The disclosure came in a series of media briefings in which Apple is seeking to dispel alarm over its announcement last week that it will scan users' phones, tablets and computers for millions of illegal pictures.
While Google, Microsoft and other technology platforms check uploaded photos or emailed attachments against a database of identifiers provided by the National Center for Missing and Exploited Children and other clearing houses, security experts faulted Apple's plan as more invasive.
Some said they expected that governments would seek to force the iPhone maker to expand the system to peer into devices for other material.
In a posting to its website on Sunday, Apple said it would fight any such attempts, which can occur in secret courts.
"We have faced demands to build and deploy government-mandated changes that degrade the privacy of users before, and have steadfastly refused those demands," Apple wrote. "We will continue to refuse them in the future."
In the briefing on Monday, Apple officials said the company's system, which will roll out this fall with the release of its iOS 15 operating system, will check existing files on a user's device if users have those photos synched to the company's storage servers.
Julie Cordua, chief executive of Thorn, a group that has developed technology to help law enforcement officials detect sex trafficking, said about half of child sexual abuse material is formatted as video.
Apple's system does not check videos before they are uploaded to the company's cloud, but the company said it plans to expand its system in unspecified ways in the future.

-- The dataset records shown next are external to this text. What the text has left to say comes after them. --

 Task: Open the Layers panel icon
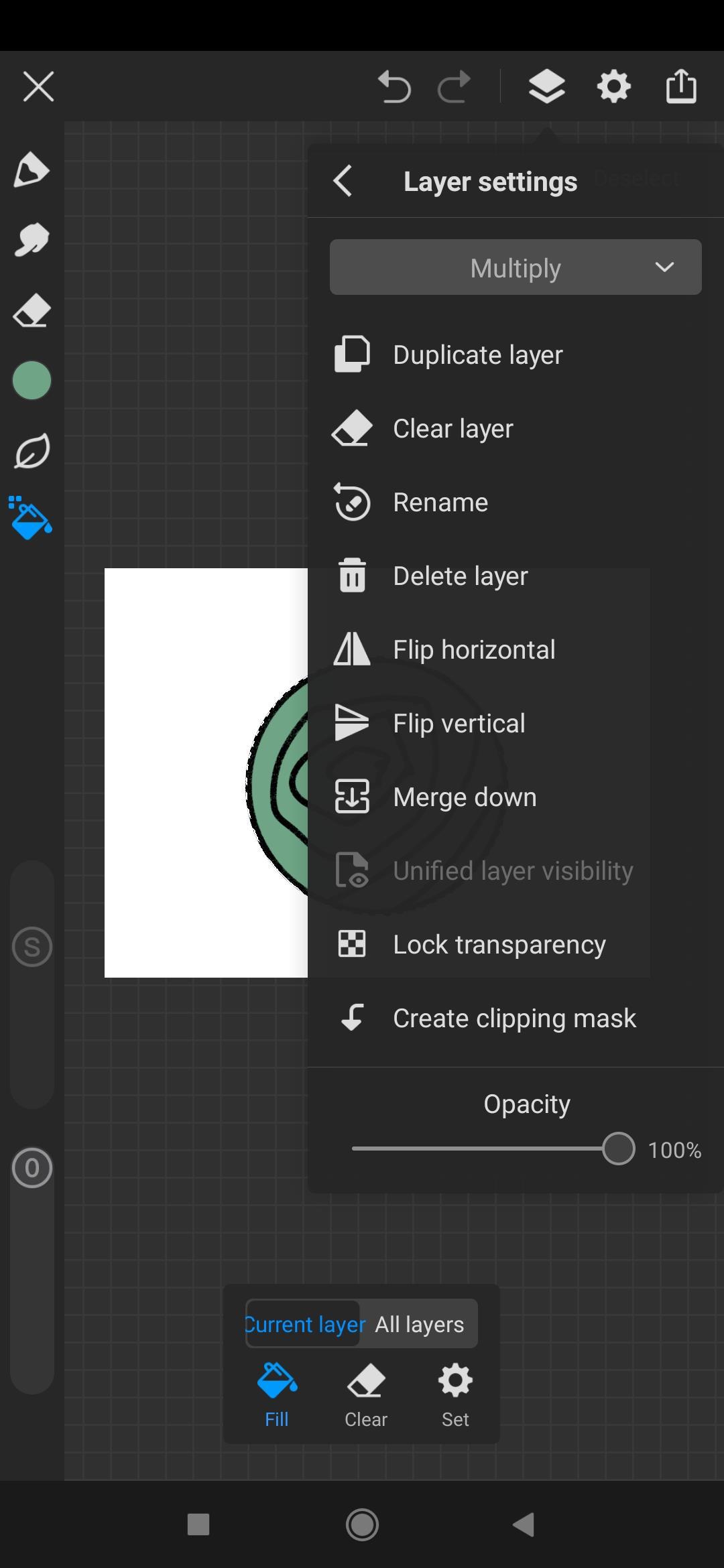pos(546,86)
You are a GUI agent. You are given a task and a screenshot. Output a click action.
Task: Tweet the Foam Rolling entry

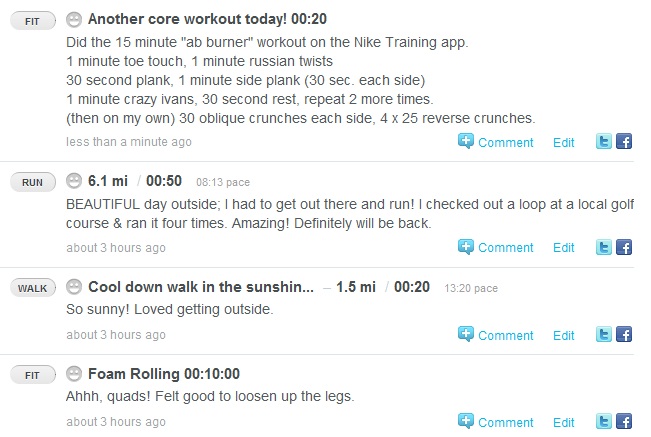[603, 421]
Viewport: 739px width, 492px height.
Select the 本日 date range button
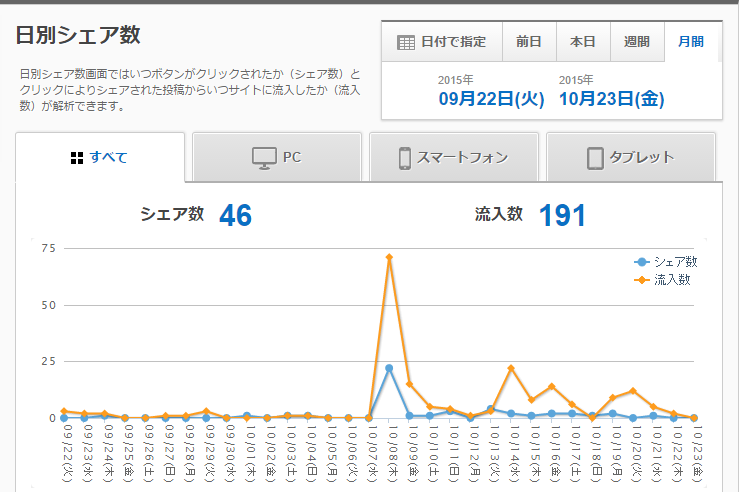click(583, 42)

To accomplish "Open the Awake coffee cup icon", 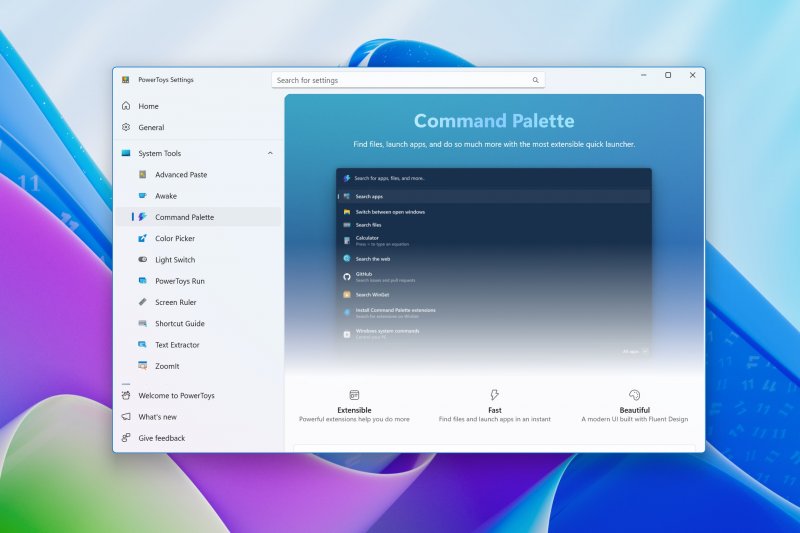I will pos(143,196).
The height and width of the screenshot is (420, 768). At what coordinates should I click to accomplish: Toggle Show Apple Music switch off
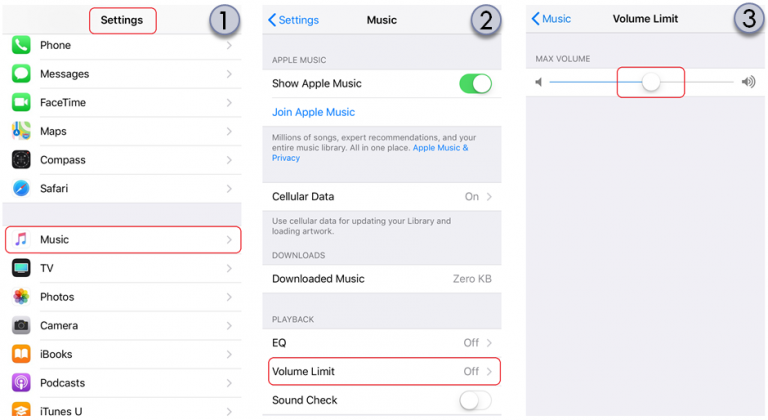475,84
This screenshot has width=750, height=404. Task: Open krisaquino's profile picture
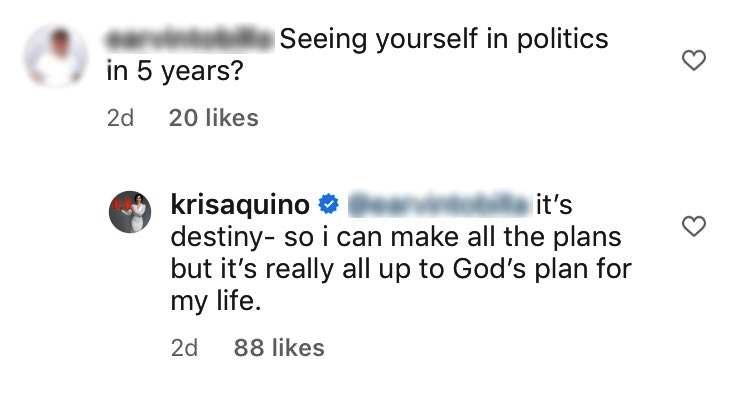pyautogui.click(x=130, y=213)
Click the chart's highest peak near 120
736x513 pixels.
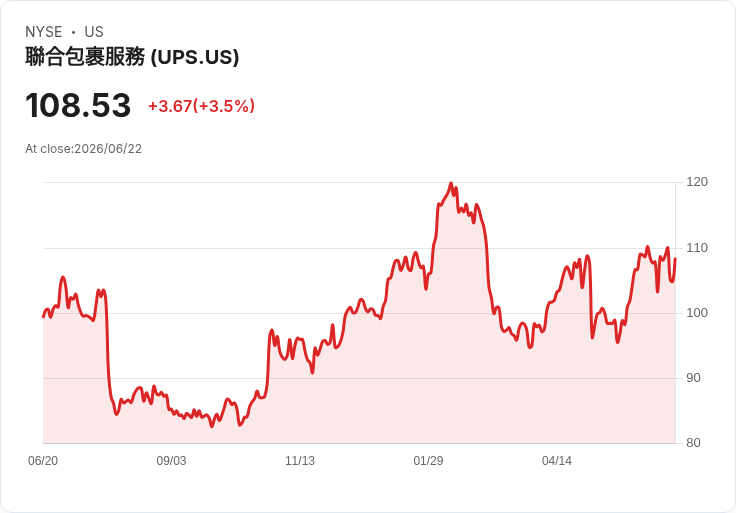coord(451,183)
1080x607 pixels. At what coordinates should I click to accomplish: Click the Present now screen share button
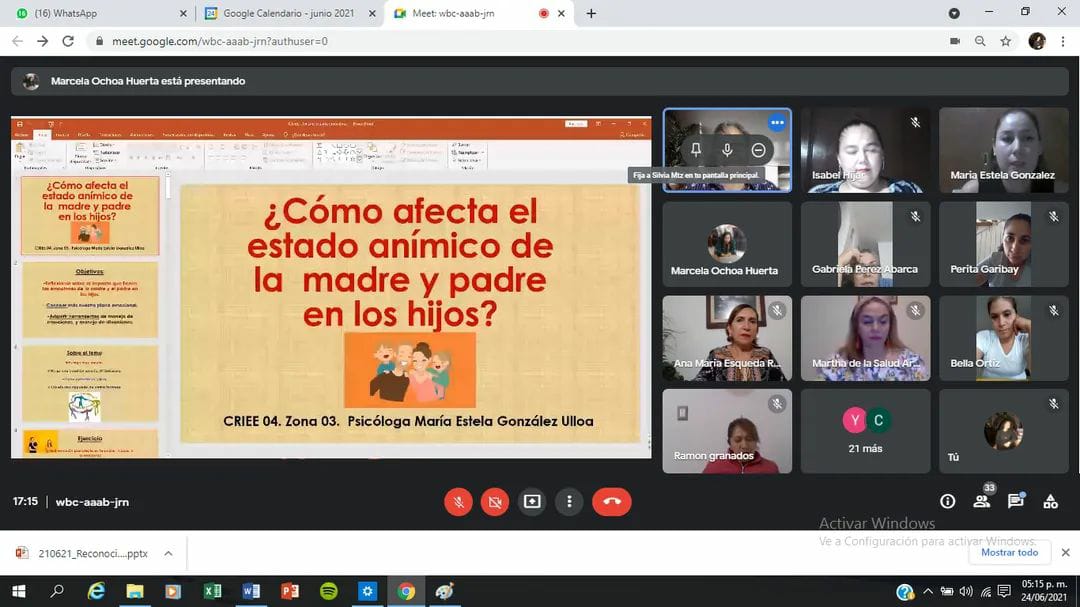coord(532,502)
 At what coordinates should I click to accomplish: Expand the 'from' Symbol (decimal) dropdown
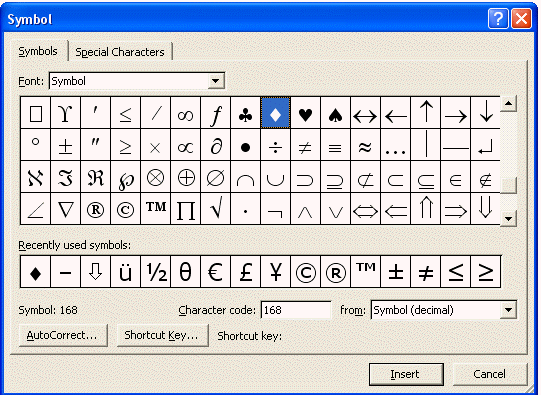click(x=508, y=310)
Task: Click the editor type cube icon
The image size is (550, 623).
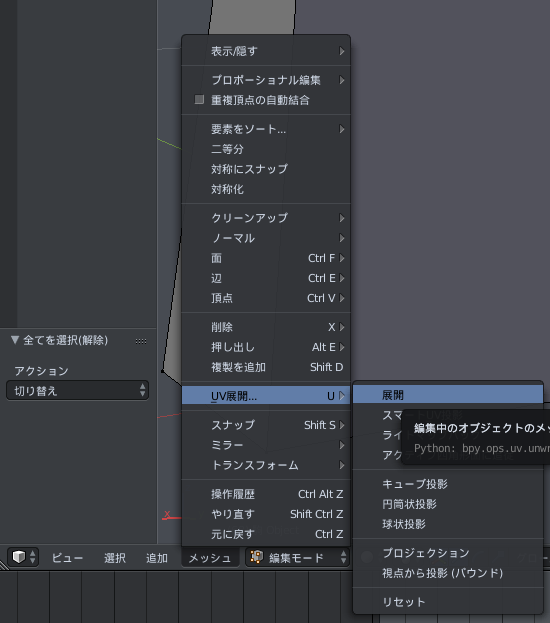Action: click(19, 557)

Apple has come under international pressure for the low numbers of its reports of abuse material compared with other providers. Some European jurisdictions are debating legislation to hold platforms more accountable for the spread of such material.
Company executives argued on Monday that on-device checks preserve privacy more than running checks on Apple's cloud storage directly. Among other things, the architecture of the new system does not tell Apple anything about a user's content unless a threshold number of images has been surpassed, which then triggers a human review.
The executives acknowledged that a user could be implicated by malicious actors who win control of a device and remotely install known child abuse material. But they said they expected any such attacks to be very rare and that in any case a review would then look for other signs of criminal hacking.